#### [Exercise requirements]
Pictures aside, the output must consist of the lines from the one containing "1568x754 pixels. At" through the end of the data, reproduced exactly.

────

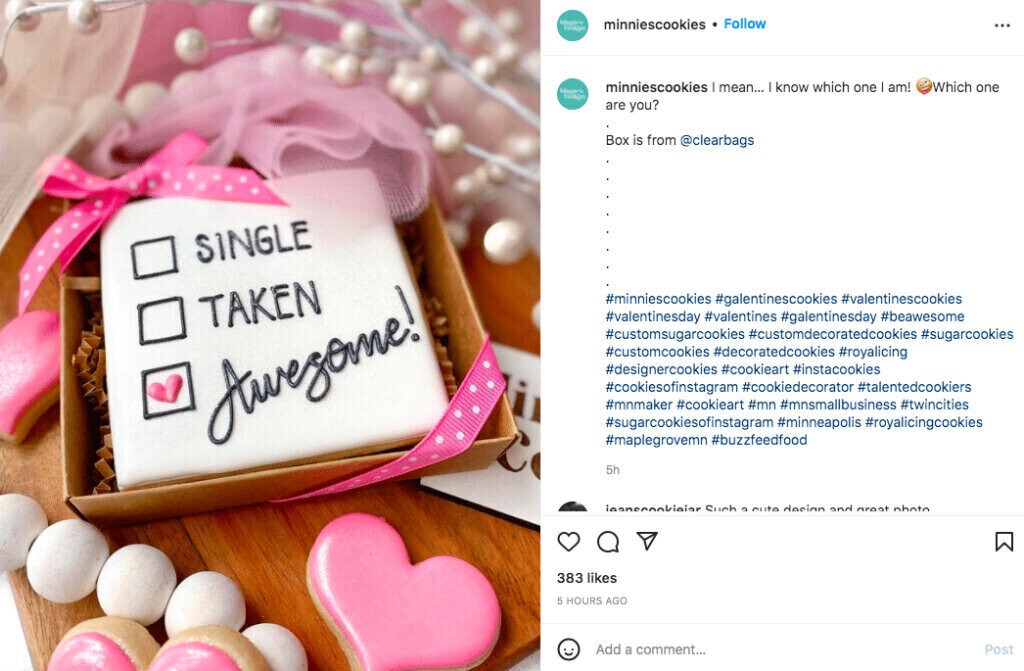Share the post using the paper plane icon
This screenshot has height=671, width=1024.
point(646,541)
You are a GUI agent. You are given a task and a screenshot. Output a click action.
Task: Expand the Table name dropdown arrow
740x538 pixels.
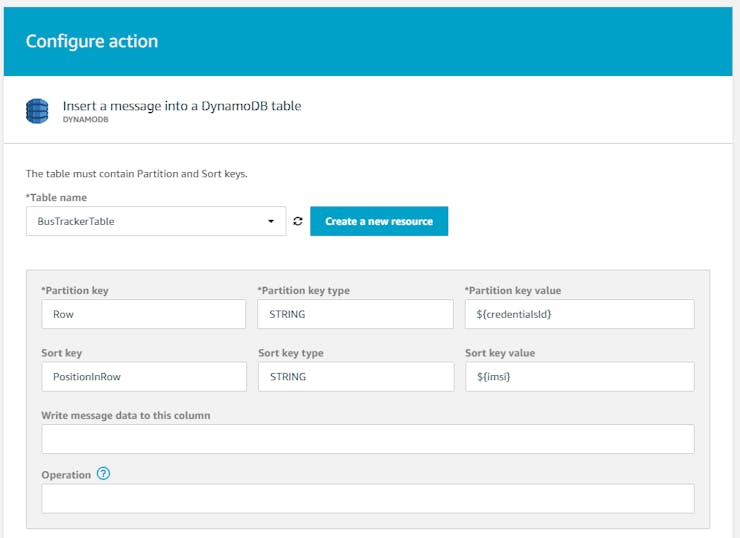pos(271,221)
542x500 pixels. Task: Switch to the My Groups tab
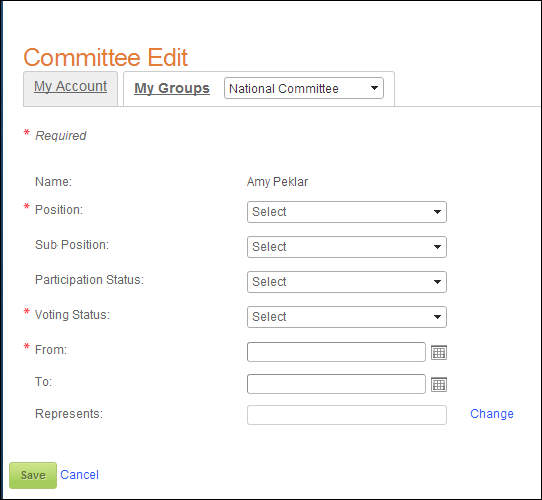pos(172,88)
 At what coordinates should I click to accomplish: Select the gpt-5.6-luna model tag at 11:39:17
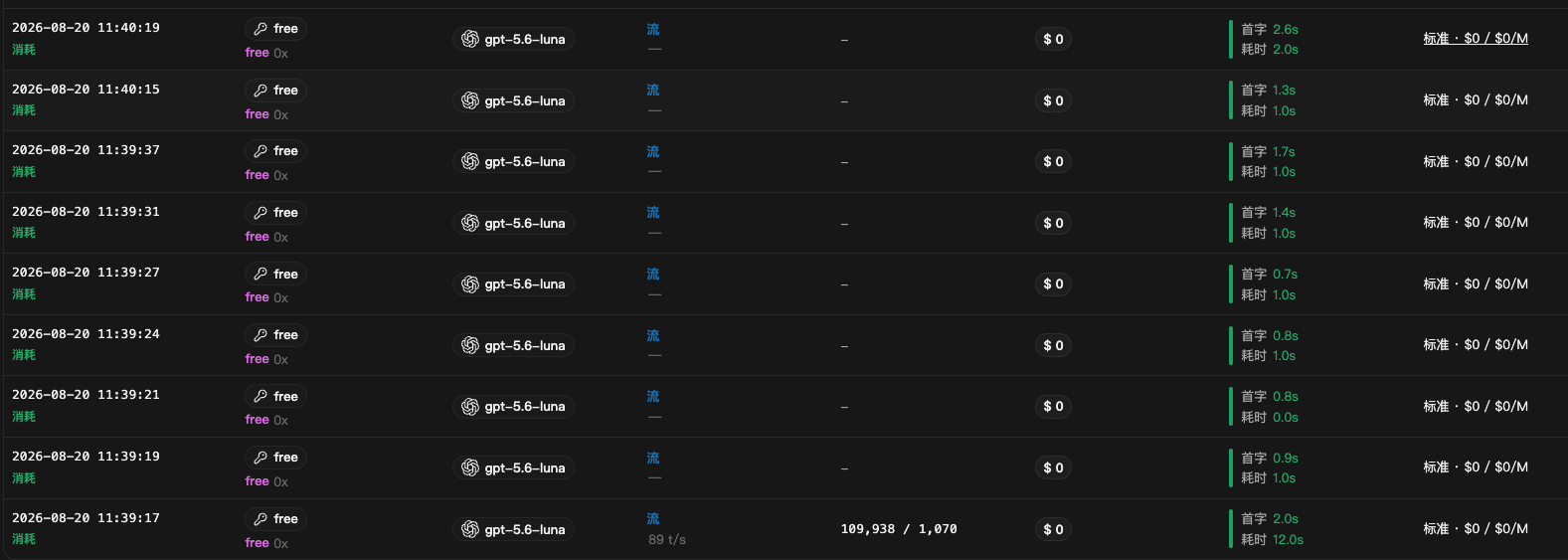point(513,529)
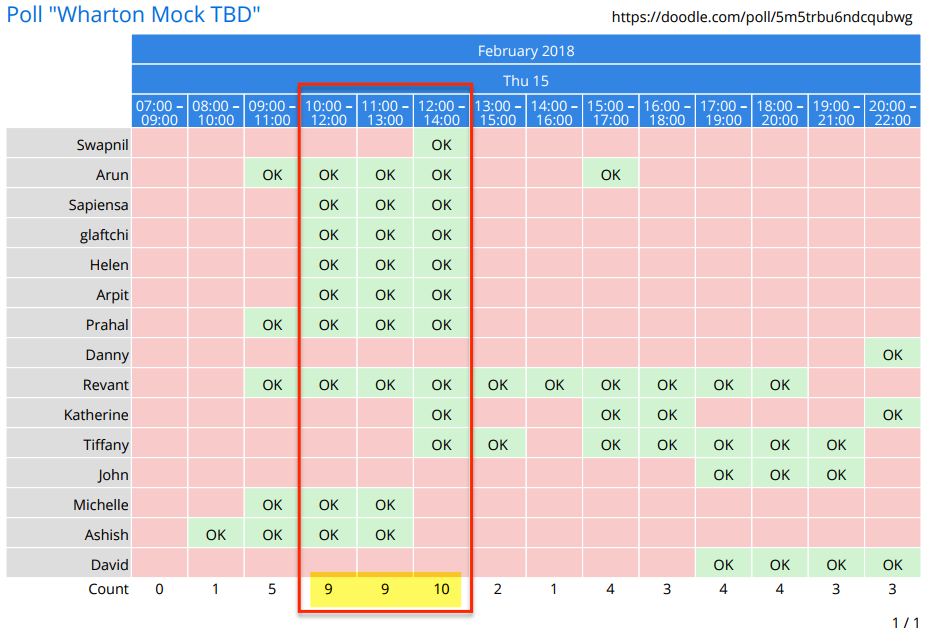928x637 pixels.
Task: Select the February 2018 month header
Action: [x=525, y=51]
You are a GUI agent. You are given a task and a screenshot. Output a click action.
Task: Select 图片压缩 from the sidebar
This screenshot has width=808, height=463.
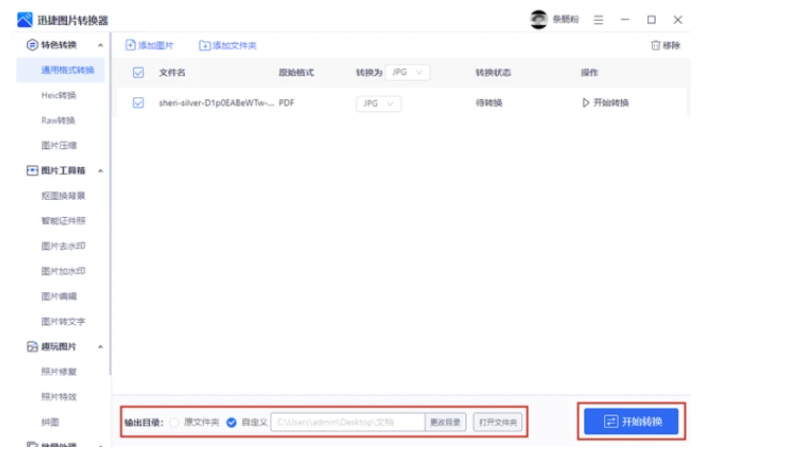[58, 145]
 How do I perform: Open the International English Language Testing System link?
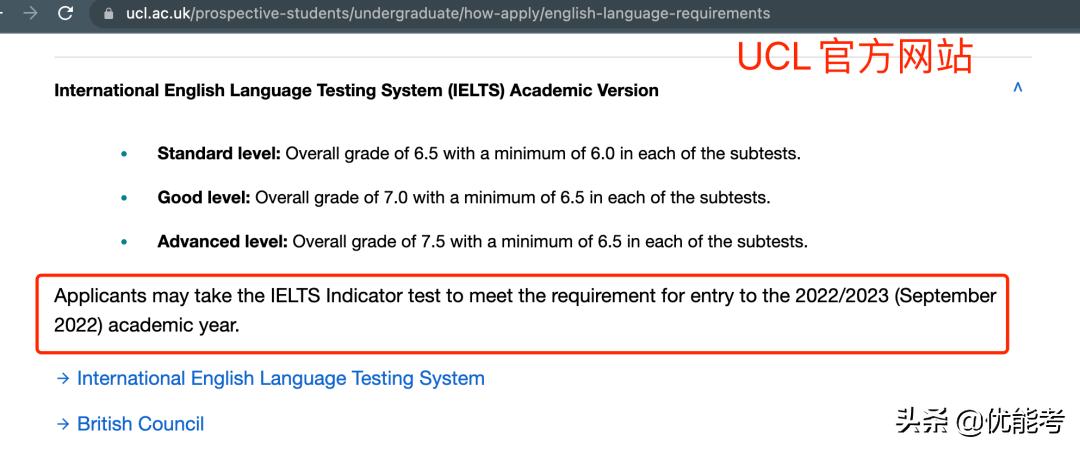[x=280, y=379]
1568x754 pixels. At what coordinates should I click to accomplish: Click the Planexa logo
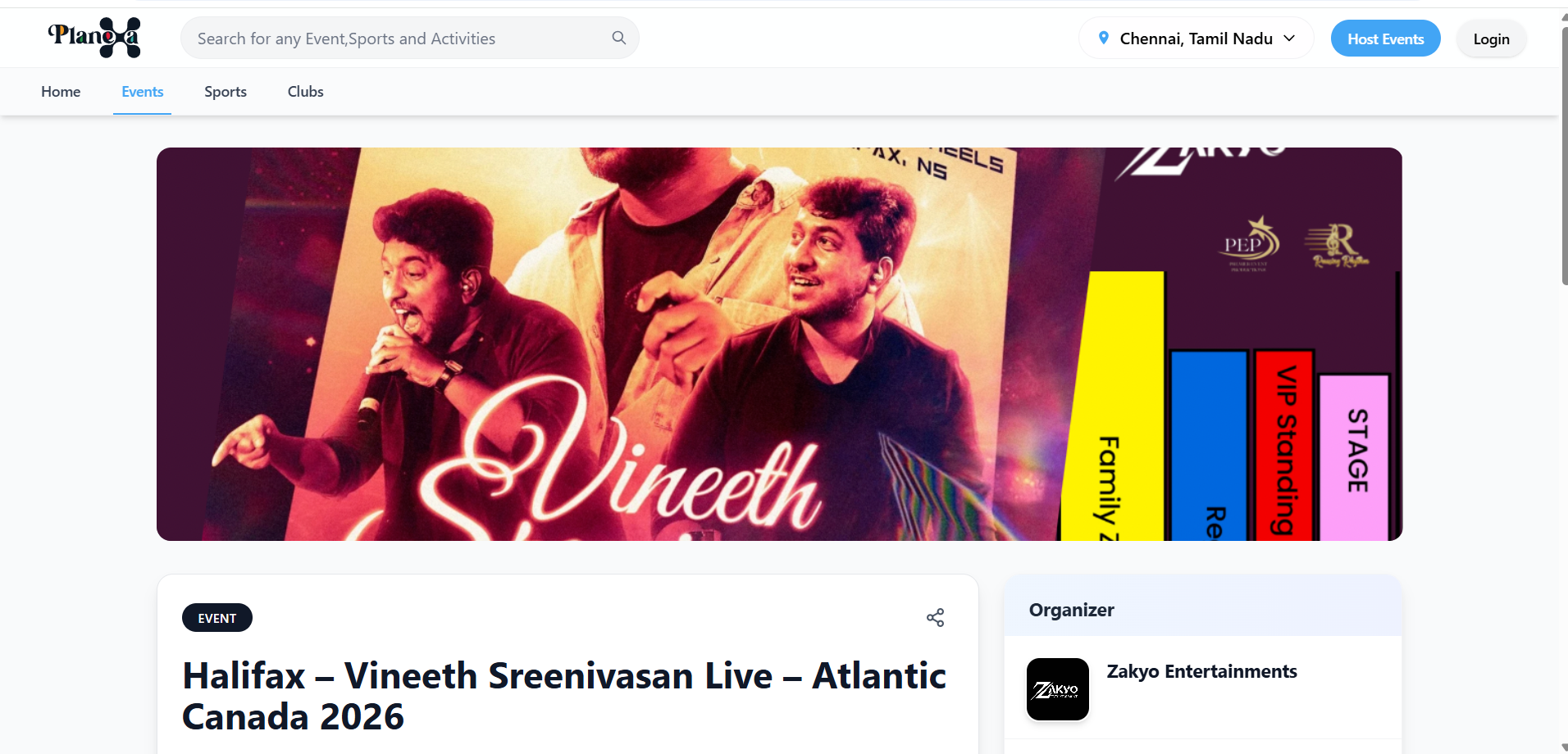(x=94, y=38)
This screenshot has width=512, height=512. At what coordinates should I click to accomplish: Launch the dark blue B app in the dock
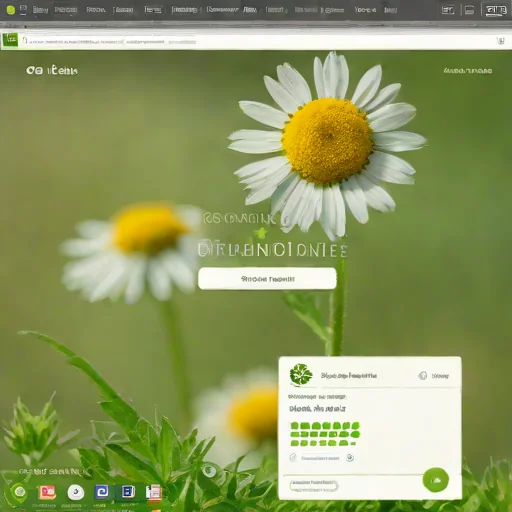128,492
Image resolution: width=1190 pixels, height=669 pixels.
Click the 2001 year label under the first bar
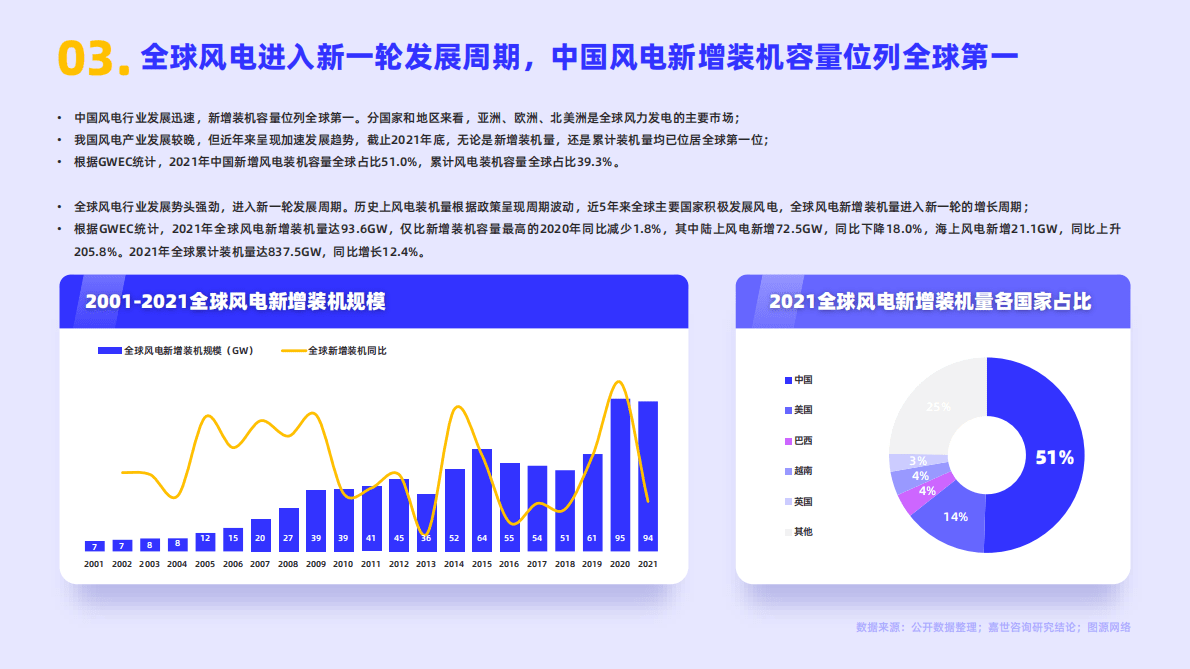click(92, 564)
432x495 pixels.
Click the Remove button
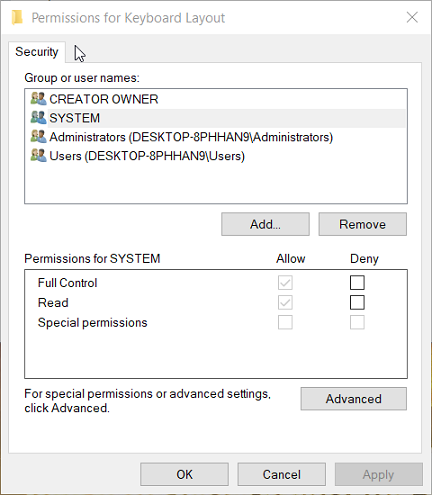click(363, 224)
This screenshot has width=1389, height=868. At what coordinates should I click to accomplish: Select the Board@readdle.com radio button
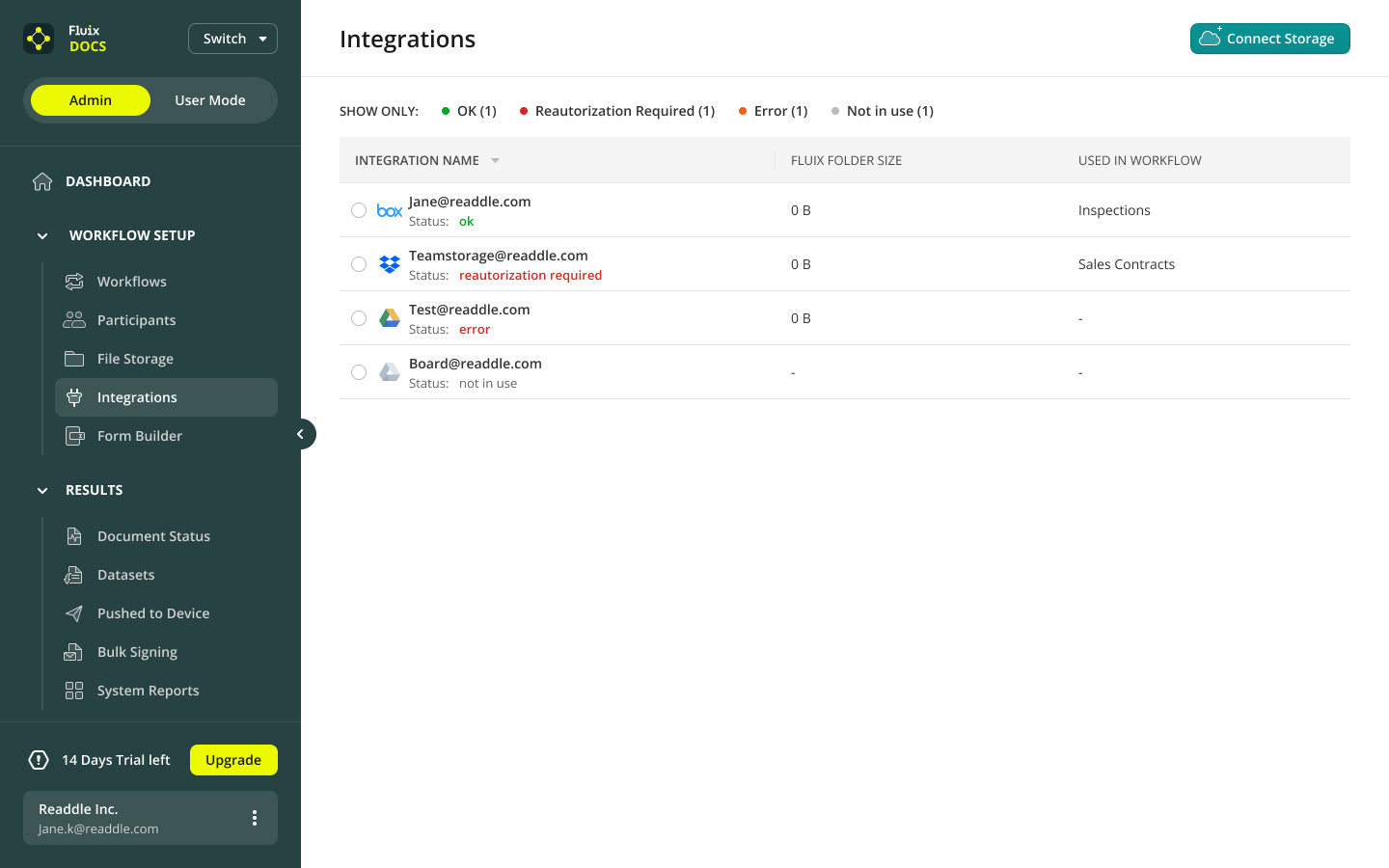coord(359,372)
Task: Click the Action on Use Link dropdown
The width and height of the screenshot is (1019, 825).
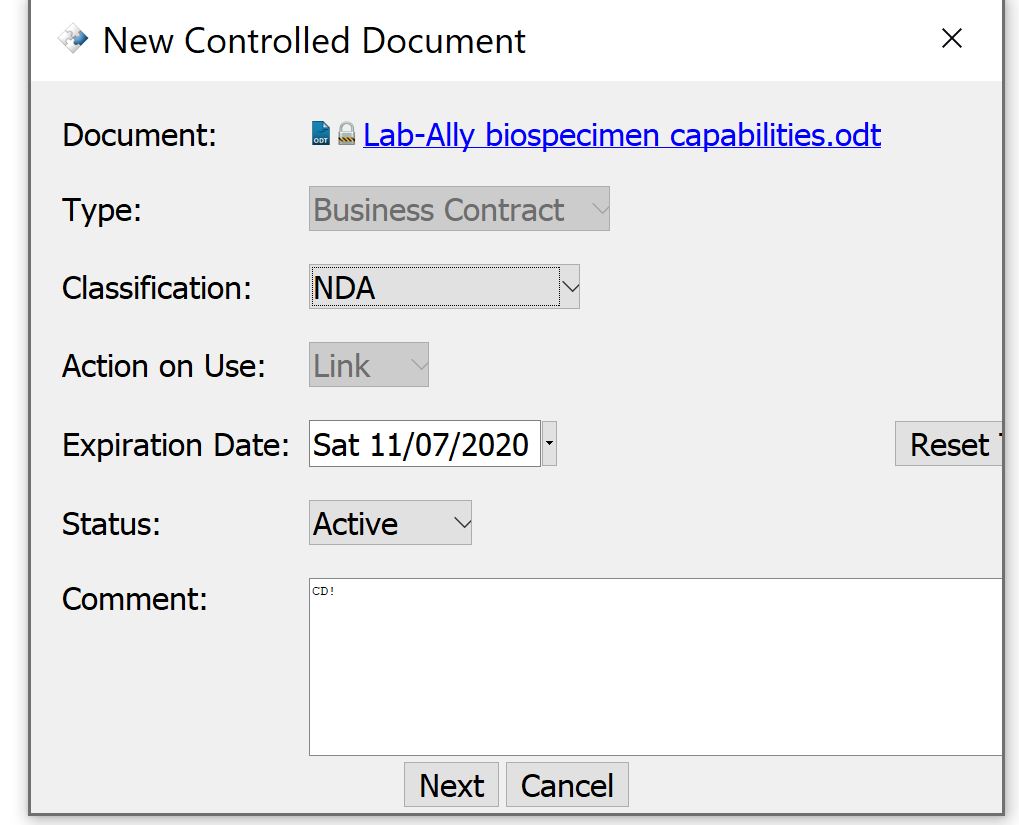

────

#### [Task response]
1568x754 pixels. At what coordinates should I click to accomplish: Click the Planexa logo
(x=94, y=38)
This screenshot has width=512, height=512. At what coordinates should I click to accomplish: Launch the dark blue B app in the dock
128,492
Image resolution: width=1190 pixels, height=669 pixels.
Click the 2001 year label under the first bar
click(92, 564)
432x495 pixels.
Click the Remove button
click(363, 224)
This screenshot has width=1389, height=868. At what coordinates should I click to accomplish: Select the Board@readdle.com radio button
coord(359,372)
Task: Click the Action on Use Link dropdown
The width and height of the screenshot is (1019, 825).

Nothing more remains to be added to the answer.